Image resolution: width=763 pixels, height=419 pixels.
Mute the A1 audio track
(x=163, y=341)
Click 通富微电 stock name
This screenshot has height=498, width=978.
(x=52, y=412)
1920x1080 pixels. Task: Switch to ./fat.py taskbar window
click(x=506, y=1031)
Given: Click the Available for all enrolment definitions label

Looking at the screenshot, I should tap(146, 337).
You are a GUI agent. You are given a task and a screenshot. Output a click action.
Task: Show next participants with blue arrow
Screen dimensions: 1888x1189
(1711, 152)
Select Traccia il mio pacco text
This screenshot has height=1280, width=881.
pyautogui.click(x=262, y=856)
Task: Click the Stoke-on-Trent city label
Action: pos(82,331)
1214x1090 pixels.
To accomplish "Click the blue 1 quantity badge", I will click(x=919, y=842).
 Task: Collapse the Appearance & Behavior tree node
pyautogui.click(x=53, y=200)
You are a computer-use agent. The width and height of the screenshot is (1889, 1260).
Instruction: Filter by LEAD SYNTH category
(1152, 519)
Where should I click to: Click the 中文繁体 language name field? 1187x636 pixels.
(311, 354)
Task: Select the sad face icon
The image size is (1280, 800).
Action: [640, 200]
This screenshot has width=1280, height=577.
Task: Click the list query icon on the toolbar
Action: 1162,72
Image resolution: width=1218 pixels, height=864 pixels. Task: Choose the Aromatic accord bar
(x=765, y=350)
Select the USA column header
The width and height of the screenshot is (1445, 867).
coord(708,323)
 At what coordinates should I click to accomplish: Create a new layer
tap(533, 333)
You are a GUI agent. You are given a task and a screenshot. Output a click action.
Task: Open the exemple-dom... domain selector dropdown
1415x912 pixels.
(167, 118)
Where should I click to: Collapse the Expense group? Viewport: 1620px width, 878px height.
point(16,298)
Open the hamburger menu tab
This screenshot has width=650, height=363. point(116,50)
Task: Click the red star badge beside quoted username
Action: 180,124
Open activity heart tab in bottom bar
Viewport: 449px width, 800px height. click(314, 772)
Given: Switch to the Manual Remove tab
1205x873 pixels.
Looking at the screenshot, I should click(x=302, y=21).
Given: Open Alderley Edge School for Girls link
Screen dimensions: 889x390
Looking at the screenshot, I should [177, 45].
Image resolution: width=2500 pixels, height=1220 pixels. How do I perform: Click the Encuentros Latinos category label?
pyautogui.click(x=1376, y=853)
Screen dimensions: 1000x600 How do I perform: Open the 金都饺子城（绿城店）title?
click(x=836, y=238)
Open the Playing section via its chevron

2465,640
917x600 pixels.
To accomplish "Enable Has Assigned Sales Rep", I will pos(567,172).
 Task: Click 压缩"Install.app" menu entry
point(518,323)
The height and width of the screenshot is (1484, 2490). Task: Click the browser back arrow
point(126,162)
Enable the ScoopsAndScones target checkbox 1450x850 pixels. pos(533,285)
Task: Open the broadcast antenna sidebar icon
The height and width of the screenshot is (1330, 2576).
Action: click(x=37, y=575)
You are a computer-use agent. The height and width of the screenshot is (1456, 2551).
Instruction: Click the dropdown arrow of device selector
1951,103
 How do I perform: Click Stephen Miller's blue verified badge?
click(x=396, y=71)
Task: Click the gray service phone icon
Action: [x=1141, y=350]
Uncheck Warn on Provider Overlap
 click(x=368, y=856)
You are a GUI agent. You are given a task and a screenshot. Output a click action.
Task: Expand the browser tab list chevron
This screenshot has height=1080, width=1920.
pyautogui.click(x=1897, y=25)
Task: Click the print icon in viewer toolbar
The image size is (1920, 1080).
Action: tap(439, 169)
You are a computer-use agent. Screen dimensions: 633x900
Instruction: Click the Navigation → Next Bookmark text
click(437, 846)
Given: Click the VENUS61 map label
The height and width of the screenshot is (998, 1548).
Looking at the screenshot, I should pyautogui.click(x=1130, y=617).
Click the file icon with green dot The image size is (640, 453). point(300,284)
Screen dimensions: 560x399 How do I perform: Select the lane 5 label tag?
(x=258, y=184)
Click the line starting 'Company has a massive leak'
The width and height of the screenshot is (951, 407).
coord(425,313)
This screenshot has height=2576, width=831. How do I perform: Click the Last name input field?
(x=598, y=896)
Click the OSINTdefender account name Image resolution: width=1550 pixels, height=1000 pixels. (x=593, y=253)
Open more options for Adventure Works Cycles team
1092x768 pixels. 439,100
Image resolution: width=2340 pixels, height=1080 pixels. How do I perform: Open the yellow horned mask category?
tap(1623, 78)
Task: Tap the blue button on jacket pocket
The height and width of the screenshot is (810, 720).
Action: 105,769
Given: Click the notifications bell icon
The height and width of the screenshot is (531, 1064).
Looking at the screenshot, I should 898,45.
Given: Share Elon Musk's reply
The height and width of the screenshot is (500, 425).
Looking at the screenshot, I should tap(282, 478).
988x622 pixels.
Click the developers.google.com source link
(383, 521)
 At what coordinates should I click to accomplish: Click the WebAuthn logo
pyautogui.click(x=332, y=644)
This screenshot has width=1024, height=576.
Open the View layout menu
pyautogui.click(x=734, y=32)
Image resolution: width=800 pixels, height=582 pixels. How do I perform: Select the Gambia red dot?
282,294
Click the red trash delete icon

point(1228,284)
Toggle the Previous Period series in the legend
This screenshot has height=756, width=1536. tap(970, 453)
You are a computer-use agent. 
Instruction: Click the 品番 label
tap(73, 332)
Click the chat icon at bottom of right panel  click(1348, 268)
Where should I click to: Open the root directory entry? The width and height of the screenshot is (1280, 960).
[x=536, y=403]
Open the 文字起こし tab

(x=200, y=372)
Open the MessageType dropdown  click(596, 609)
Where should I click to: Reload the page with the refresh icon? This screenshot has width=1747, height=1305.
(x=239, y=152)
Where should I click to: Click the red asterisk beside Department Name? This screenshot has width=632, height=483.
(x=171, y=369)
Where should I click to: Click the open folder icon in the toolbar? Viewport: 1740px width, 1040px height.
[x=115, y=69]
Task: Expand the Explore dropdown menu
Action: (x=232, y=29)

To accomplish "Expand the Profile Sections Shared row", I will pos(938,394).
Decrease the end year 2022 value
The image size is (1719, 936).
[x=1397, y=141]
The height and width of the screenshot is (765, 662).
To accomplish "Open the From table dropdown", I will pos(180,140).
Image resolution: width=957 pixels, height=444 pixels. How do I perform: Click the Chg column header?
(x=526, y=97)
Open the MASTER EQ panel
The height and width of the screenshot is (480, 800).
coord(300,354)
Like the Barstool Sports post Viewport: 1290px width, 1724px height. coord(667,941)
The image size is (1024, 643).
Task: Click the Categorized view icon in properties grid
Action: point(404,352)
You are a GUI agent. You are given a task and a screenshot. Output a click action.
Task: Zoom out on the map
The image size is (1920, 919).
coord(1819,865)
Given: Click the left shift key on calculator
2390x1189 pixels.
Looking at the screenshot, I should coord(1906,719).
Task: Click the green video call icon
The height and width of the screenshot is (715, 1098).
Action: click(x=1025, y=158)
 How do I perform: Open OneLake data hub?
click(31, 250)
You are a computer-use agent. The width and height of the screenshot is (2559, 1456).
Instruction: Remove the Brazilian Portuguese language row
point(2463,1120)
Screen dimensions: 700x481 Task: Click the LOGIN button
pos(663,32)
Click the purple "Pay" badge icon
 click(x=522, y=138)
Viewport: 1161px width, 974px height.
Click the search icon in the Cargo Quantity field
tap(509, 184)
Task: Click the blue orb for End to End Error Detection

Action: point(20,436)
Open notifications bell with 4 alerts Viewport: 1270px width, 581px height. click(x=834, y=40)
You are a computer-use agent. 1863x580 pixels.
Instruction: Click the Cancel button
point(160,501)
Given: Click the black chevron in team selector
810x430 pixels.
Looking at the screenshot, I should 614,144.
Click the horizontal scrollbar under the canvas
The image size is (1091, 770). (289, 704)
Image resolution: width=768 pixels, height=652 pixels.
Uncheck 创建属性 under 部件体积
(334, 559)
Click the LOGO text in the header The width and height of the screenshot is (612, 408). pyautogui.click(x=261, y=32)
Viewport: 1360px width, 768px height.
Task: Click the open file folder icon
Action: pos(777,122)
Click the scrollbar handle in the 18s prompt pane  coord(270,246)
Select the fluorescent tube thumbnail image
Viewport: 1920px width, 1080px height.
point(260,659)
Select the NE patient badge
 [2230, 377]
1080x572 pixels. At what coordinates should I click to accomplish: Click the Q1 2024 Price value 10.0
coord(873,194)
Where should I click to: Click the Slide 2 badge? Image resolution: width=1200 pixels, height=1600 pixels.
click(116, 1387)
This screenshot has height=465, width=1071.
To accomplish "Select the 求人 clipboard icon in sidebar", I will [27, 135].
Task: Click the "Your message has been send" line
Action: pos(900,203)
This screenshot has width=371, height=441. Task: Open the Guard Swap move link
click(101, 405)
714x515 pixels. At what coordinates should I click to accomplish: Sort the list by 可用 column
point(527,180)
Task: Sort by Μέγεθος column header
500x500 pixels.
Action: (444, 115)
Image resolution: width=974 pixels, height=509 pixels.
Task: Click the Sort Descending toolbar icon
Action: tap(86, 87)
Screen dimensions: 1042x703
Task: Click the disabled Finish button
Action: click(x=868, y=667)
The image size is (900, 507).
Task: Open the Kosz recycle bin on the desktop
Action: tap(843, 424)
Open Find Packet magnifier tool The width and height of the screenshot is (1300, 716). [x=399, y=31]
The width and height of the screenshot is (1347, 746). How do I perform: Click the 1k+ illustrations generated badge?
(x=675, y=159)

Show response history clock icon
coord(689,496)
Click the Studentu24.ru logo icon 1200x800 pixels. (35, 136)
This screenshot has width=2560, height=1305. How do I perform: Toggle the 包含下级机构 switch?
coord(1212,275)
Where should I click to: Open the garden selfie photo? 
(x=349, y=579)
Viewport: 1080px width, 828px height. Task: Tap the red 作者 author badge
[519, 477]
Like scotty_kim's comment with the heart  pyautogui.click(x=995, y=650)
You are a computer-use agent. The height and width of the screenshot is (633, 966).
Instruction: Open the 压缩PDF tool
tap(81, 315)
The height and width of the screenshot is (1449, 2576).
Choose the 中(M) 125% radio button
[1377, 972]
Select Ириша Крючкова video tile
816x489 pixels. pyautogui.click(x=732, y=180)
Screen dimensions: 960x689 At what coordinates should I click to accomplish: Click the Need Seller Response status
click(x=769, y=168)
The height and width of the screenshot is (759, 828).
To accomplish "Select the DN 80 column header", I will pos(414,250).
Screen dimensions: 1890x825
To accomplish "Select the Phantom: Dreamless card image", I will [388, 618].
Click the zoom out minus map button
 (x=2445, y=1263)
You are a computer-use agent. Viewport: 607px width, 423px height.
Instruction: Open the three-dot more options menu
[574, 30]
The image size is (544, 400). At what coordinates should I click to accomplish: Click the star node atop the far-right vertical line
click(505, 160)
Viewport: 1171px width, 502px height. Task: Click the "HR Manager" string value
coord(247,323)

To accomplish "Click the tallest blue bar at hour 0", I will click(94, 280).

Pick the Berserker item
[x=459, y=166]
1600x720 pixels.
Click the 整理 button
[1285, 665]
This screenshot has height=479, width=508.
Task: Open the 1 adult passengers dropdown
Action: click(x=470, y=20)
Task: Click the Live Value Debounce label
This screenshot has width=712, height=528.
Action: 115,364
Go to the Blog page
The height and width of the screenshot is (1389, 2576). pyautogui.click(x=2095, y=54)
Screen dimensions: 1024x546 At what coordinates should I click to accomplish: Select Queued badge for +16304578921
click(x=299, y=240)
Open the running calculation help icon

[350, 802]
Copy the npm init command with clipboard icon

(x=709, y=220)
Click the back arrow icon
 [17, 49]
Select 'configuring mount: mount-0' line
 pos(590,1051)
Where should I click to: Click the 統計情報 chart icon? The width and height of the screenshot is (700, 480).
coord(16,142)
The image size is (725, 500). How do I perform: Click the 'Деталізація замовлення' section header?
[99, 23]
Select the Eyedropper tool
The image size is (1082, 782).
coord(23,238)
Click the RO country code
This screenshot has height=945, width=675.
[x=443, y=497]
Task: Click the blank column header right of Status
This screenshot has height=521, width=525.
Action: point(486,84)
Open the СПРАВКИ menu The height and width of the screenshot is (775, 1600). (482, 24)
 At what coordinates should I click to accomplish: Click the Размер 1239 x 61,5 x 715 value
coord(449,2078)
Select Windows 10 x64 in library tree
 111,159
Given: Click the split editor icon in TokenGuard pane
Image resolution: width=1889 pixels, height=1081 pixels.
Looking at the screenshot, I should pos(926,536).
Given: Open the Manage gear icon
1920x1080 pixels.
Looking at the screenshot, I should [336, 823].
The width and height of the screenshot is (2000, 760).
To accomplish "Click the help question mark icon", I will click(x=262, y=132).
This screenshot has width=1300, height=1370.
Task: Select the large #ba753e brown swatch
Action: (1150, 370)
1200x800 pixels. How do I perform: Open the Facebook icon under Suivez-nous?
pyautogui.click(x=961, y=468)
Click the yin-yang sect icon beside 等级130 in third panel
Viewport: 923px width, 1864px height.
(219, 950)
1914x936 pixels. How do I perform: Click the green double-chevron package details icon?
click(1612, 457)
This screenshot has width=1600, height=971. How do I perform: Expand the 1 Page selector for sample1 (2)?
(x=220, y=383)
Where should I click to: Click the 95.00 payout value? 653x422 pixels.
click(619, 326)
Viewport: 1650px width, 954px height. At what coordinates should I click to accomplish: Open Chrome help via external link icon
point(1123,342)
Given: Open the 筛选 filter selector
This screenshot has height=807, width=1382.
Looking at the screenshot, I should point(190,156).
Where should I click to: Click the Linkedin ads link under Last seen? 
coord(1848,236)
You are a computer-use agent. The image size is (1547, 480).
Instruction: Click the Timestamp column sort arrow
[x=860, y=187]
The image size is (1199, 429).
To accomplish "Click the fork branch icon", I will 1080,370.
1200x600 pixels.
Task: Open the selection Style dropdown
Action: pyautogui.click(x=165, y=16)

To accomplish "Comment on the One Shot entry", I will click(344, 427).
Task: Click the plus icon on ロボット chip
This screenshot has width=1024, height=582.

SET TASK:
Quote the items verbatim from the first line down to and including the line that contains "Looking at the screenshot, I should tap(146, 337).".

ANSWER FOR THIS EXERCISE:
Image resolution: width=763 pixels, height=419 pixels.
Mute the A1 audio track
(x=163, y=341)
Click 通富微电 stock name
This screenshot has height=498, width=978.
(x=52, y=412)
1920x1080 pixels. Task: Switch to ./fat.py taskbar window
click(x=506, y=1031)
Given: Click the Available for all enrolment definitions label

Looking at the screenshot, I should tap(146, 337).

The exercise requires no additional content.